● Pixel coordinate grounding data
━━━━━━━━━━━━━━━━━━━━

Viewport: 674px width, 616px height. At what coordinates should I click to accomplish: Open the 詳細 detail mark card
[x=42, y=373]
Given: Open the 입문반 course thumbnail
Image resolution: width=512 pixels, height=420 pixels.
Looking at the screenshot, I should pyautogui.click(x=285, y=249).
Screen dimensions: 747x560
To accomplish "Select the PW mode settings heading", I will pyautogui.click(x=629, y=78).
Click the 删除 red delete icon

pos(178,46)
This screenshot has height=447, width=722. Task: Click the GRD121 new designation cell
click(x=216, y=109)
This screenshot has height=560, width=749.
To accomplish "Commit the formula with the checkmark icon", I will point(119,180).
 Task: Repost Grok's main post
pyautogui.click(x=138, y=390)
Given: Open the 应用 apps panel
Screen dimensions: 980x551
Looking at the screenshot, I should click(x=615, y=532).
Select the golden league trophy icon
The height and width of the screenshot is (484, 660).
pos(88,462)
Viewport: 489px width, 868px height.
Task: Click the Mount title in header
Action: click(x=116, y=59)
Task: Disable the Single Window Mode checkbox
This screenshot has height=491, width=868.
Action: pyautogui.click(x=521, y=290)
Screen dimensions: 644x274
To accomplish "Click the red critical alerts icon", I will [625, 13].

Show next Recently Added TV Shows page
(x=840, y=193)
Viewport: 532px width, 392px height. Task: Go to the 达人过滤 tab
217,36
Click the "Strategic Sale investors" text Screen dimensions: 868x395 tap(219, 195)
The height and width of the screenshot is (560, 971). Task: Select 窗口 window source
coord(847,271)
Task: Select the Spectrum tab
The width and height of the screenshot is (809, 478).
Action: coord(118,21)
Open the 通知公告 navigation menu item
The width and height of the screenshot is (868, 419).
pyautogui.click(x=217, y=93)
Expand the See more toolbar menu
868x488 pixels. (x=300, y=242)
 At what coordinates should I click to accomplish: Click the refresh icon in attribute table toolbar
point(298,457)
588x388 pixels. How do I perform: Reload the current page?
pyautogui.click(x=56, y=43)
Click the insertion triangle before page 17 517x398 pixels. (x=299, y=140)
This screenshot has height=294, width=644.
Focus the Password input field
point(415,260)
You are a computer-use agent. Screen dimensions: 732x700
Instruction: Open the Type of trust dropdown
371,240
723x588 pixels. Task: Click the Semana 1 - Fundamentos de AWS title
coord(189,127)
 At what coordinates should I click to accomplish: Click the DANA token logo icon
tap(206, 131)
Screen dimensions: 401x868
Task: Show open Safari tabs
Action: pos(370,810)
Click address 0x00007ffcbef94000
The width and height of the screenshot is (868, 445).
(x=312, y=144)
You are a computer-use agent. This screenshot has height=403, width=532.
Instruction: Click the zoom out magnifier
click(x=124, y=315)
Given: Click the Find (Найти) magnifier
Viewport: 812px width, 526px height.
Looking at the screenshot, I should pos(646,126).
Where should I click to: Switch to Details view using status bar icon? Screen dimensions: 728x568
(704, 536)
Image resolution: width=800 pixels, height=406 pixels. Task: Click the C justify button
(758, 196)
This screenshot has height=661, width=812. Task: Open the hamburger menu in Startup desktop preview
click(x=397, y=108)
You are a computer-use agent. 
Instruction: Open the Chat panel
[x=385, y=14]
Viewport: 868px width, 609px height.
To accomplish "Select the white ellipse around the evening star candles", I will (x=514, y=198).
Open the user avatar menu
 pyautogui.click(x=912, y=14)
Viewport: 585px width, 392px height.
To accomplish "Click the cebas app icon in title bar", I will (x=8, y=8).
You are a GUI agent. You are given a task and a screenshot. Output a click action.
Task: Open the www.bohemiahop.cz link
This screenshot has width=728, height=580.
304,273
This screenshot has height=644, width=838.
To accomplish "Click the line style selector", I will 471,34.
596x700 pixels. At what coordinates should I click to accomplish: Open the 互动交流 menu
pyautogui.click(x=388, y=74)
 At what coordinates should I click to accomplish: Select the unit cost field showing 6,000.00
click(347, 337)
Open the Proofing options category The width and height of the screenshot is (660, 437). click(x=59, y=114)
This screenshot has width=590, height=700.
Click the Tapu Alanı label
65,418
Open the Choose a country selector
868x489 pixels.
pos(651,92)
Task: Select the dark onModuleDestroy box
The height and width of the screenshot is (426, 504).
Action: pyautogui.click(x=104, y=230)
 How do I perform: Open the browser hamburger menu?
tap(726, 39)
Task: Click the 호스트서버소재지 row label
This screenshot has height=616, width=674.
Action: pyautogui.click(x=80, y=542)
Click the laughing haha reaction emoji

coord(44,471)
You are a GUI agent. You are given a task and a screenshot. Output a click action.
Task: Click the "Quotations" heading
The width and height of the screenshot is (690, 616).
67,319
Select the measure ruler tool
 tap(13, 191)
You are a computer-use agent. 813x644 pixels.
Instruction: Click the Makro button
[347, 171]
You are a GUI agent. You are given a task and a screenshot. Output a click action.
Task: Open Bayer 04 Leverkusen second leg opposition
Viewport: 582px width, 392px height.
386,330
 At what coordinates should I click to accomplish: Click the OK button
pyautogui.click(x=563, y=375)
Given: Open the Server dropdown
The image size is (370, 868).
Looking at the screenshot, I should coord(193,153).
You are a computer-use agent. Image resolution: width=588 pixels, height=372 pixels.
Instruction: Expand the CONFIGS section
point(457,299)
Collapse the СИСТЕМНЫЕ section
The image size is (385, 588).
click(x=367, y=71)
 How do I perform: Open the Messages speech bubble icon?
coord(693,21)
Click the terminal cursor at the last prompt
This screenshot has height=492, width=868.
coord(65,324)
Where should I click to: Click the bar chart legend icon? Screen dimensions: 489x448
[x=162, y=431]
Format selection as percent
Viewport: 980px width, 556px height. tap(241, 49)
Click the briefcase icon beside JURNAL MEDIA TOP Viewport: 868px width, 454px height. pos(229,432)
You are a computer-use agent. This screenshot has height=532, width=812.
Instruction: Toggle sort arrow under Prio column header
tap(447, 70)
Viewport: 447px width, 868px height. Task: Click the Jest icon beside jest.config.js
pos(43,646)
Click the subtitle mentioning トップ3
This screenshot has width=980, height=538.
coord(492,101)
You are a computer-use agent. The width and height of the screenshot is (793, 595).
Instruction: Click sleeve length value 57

━━━━━━━━━━━━━━━━━━━━

● ACTIVITY
Please quote every record above exactly as it appears.

● COMPLETED TASK
Viewport: 674px width, 616px height. At what coordinates should I click to accomplish: Open the 詳細 detail mark card
[x=42, y=373]
Given: Open the 입문반 course thumbnail
Image resolution: width=512 pixels, height=420 pixels.
Looking at the screenshot, I should pyautogui.click(x=285, y=249).
Screen dimensions: 747x560
To accomplish "Select the PW mode settings heading", I will pyautogui.click(x=629, y=78).
Click the 删除 red delete icon

pos(178,46)
This screenshot has height=447, width=722. Task: Click the GRD121 new designation cell
click(x=216, y=109)
This screenshot has height=560, width=749.
To accomplish "Commit the formula with the checkmark icon", I will point(119,180).
 Task: Repost Grok's main post
pyautogui.click(x=138, y=390)
Given: Open the 应用 apps panel
Screen dimensions: 980x551
Looking at the screenshot, I should click(x=615, y=532).
Select the golden league trophy icon
The height and width of the screenshot is (484, 660).
pos(88,462)
Viewport: 489px width, 868px height.
Task: Click the Mount title in header
Action: click(x=116, y=59)
Task: Disable the Single Window Mode checkbox
This screenshot has height=491, width=868.
Action: pyautogui.click(x=521, y=290)
Screen dimensions: 644x274
To accomplish "Click the red critical alerts icon", I will [625, 13].

Show next Recently Added TV Shows page
(x=840, y=193)
Viewport: 532px width, 392px height. Task: Go to the 达人过滤 tab
217,36
Click the "Strategic Sale investors" text Screen dimensions: 868x395 tap(219, 195)
The height and width of the screenshot is (560, 971). Task: Select 窗口 window source
coord(847,271)
Task: Select the Spectrum tab
The width and height of the screenshot is (809, 478).
Action: coord(118,21)
Open the 通知公告 navigation menu item
The width and height of the screenshot is (868, 419).
pyautogui.click(x=217, y=93)
Expand the See more toolbar menu
868x488 pixels. (x=300, y=242)
 At what coordinates should I click to accomplish: Click the refresh icon in attribute table toolbar
point(298,457)
588x388 pixels. How do I perform: Reload the current page?
pyautogui.click(x=56, y=43)
Click the insertion triangle before page 17 517x398 pixels. (x=299, y=140)
This screenshot has height=294, width=644.
Focus the Password input field
point(415,260)
You are a computer-use agent. Screen dimensions: 732x700
Instruction: Open the Type of trust dropdown
371,240
723x588 pixels. Task: Click the Semana 1 - Fundamentos de AWS title
coord(189,127)
 At what coordinates should I click to accomplish: Click the DANA token logo icon
tap(206, 131)
Screen dimensions: 401x868
Task: Show open Safari tabs
Action: pos(370,810)
Click address 0x00007ffcbef94000
The width and height of the screenshot is (868, 445).
(x=312, y=144)
You are a computer-use agent. This screenshot has height=403, width=532.
Instruction: Click the zoom out magnifier
click(x=124, y=315)
Given: Click the Find (Найти) magnifier
Viewport: 812px width, 526px height.
Looking at the screenshot, I should pos(646,126).
Where should I click to: Switch to Details view using status bar icon? Screen dimensions: 728x568
(704, 536)
Image resolution: width=800 pixels, height=406 pixels. Task: Click the C justify button
(758, 196)
This screenshot has height=661, width=812. Task: Open the hamburger menu in Startup desktop preview
click(x=397, y=108)
You are a computer-use agent. 
Instruction: Open the Chat panel
[x=385, y=14]
Viewport: 868px width, 609px height.
To accomplish "Select the white ellipse around the evening star candles", I will (x=514, y=198).
Open the user avatar menu
 pyautogui.click(x=912, y=14)
Viewport: 585px width, 392px height.
To accomplish "Click the cebas app icon in title bar", I will (x=8, y=8).
You are a GUI agent. You are given a task and a screenshot. Output a click action.
Task: Open the www.bohemiahop.cz link
This screenshot has width=728, height=580.
304,273
This screenshot has height=644, width=838.
To accomplish "Click the line style selector", I will 471,34.
596x700 pixels. At what coordinates should I click to accomplish: Open the 互动交流 menu
pyautogui.click(x=388, y=74)
 At what coordinates should I click to accomplish: Select the unit cost field showing 6,000.00
click(347, 337)
Open the Proofing options category The width and height of the screenshot is (660, 437). click(x=59, y=114)
This screenshot has width=590, height=700.
Click the Tapu Alanı label
65,418
Open the Choose a country selector
868x489 pixels.
pos(651,92)
Task: Select the dark onModuleDestroy box
The height and width of the screenshot is (426, 504).
Action: pyautogui.click(x=104, y=230)
 How do I perform: Open the browser hamburger menu?
tap(726, 39)
Task: Click the 호스트서버소재지 row label
This screenshot has height=616, width=674.
Action: pyautogui.click(x=80, y=542)
Click the laughing haha reaction emoji

coord(44,471)
You are a GUI agent. You are given a task and a screenshot. Output a click action.
Task: Click the "Quotations" heading
The width and height of the screenshot is (690, 616).
67,319
Select the measure ruler tool
 tap(13, 191)
You are a computer-use agent. 813x644 pixels.
Instruction: Click the Makro button
[347, 171]
You are a GUI agent. You are given a task and a screenshot. Output a click action.
Task: Open Bayer 04 Leverkusen second leg opposition
Viewport: 582px width, 392px height.
386,330
 At what coordinates should I click to accomplish: Click the OK button
pyautogui.click(x=563, y=375)
Given: Open the Server dropdown
The image size is (370, 868).
Looking at the screenshot, I should coord(193,153).
You are a computer-use agent. Image resolution: width=588 pixels, height=372 pixels.
Instruction: Expand the CONFIGS section
point(457,299)
Collapse the СИСТЕМНЫЕ section
The image size is (385, 588).
click(x=367, y=71)
 How do I perform: Open the Messages speech bubble icon?
coord(693,21)
Click the terminal cursor at the last prompt
This screenshot has height=492, width=868.
coord(65,324)
Where should I click to: Click the bar chart legend icon? Screen dimensions: 489x448
[x=162, y=431]
Format selection as percent
Viewport: 980px width, 556px height. tap(241, 49)
Click the briefcase icon beside JURNAL MEDIA TOP Viewport: 868px width, 454px height. pos(229,432)
You are a computer-use agent. This screenshot has height=532, width=812.
Instruction: Toggle sort arrow under Prio column header
tap(447, 70)
Viewport: 447px width, 868px height. Task: Click the Jest icon beside jest.config.js
pos(43,646)
Click the subtitle mentioning トップ3
This screenshot has width=980, height=538.
coord(492,101)
You are a computer-use agent. The width and height of the screenshot is (793, 595).
Instruction: Click sleeve length value 57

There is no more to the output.